By Sharon Coolidge
Enquirer staff writer
Three-and-a-half years after a fatal accident left 42-year-old Ronald Young dead, a team of University of Cincinnati law students walked into a courtroom Friday to argue that the man charged with driving the van was actually the passenger.
It's the first time the Ohio Innocence Project, started at UC in May 2003, has taken a case to court.
Now, it's up to Stark County Common Pleas Judge Lee Sinclair to decide if Christopher Bennett will be allowed to withdraw his guilty plea, paving the way for a new trial.
The Paris, Ohio, 28-year-old - Young's neighbor and best friend - has spent 18 months in prison on charges of vehicular homicide and driving under the influence for causing the May 2001 accident.

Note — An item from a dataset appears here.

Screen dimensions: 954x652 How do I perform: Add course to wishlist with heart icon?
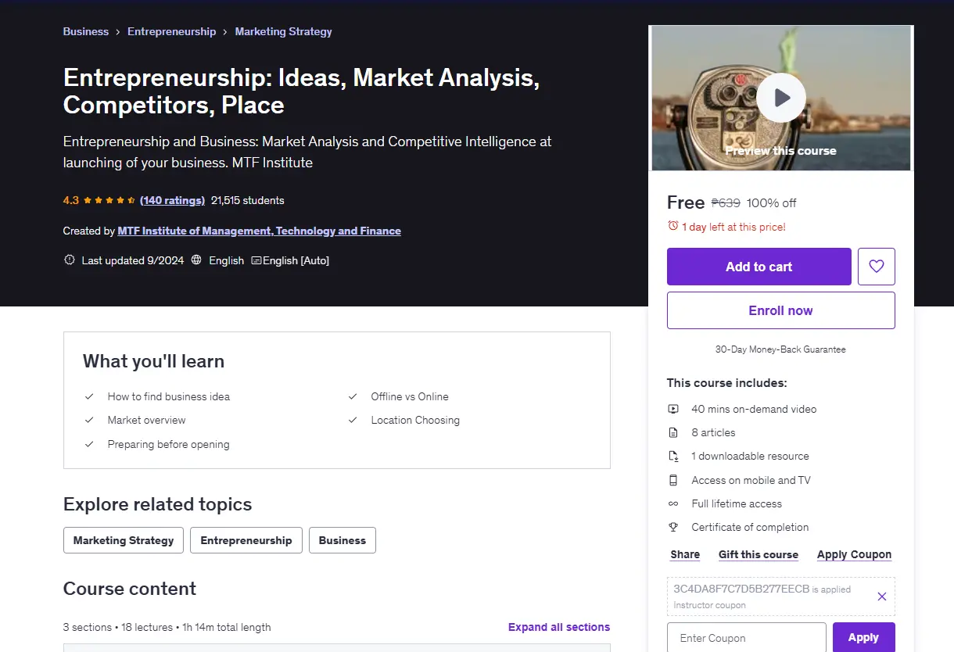coord(877,267)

The students took up Bennett's case after he wrote to them for help.
Attorney Mark Godsey, the group's faculty adviser, and Cincinnati Councilman John Cranley, the project's director, argued on Bennett's behalf.

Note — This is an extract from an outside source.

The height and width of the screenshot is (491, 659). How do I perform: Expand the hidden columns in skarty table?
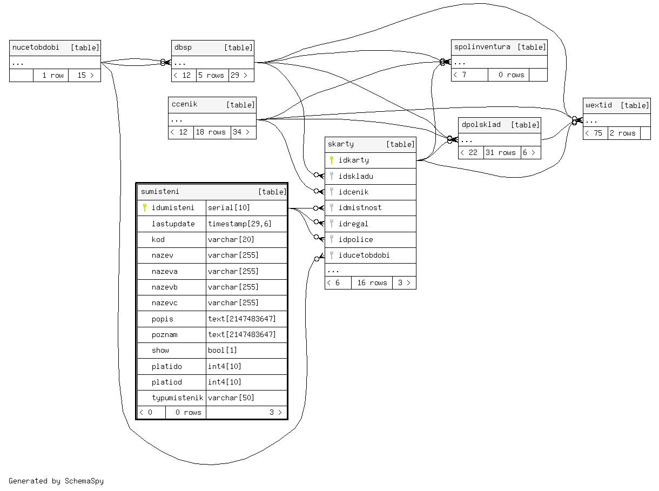(x=370, y=270)
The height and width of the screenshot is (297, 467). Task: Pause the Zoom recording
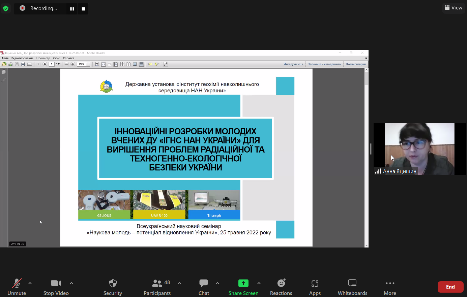click(72, 9)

They called on Bennett and witnesses - an accident reconstructionist, a forensic psychiatrist, the first person to see the accident, and a student who had blood samples from the car tested for DNA - in an effort to reconstruct what happened the day of the accident.
"I'm innocent and it's wrong to keep an innocent man in prison," Bennett said during his testimony Friday. "I just want my day in court."

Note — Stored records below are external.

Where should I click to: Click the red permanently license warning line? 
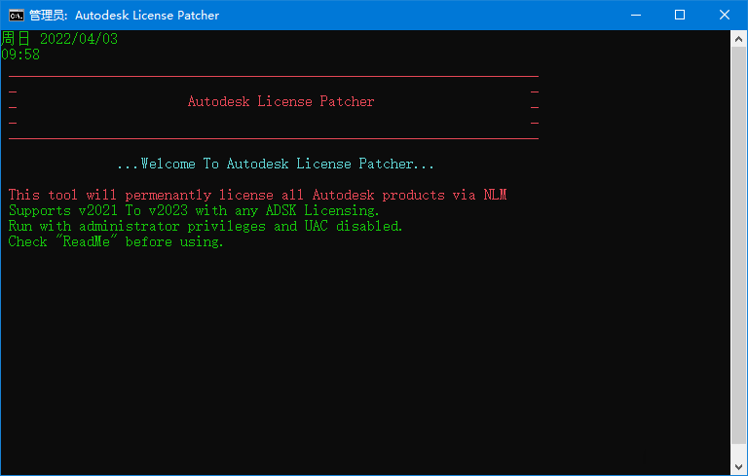coord(243,196)
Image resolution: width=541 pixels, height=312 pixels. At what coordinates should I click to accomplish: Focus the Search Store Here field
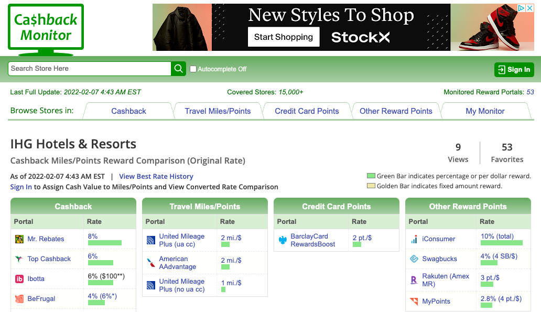89,69
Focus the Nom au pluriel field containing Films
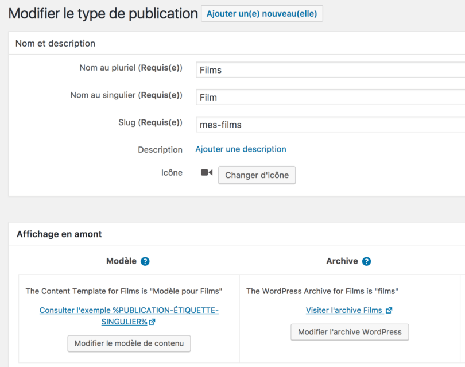Viewport: 465px width, 367px height. pyautogui.click(x=330, y=70)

Bennett explained that he suffered a head injury when the van he was in crashed into a barn off a rural highway.
"I couldn't remember anything," Bennett said.
A Stark County grand jury eventually charged Bennett. And as details of the accident remained fuzzy, Bennett agreed to plead guilty in exchange for a nine-year prison term.
But Bennett said he's always had a nagging feeling he was the passenger, a feeling he says was later confirmed when he began recalling details of the accident.
The Innocence Project tracked down evidence they say supports his claim.
In court Friday, one of the students, Mary Macpherson, testified that a small cluster of Bennett's hair still attached to a piece of scalp was found in the van's defroster vent on the passenger side - just under a spider web break in the windshield as if the head had struck it.
Ricky Stansifer, an accident reconstructionist hired by the students, testified that the law of physics made it impossible for Bennett to have been in the driver's seat based on the position in the van where Bennett was found unconscious.
The Ohio State Highway Patrol sergeant who handled the accident insisted that Bennett was driving. Sgt. Toby Wagner disputed Stansifer's theory, but could not explain how the windshield cracked. Wagner testified on behalf of the state.
The hearing continues Monday with witnesses for the prosecution.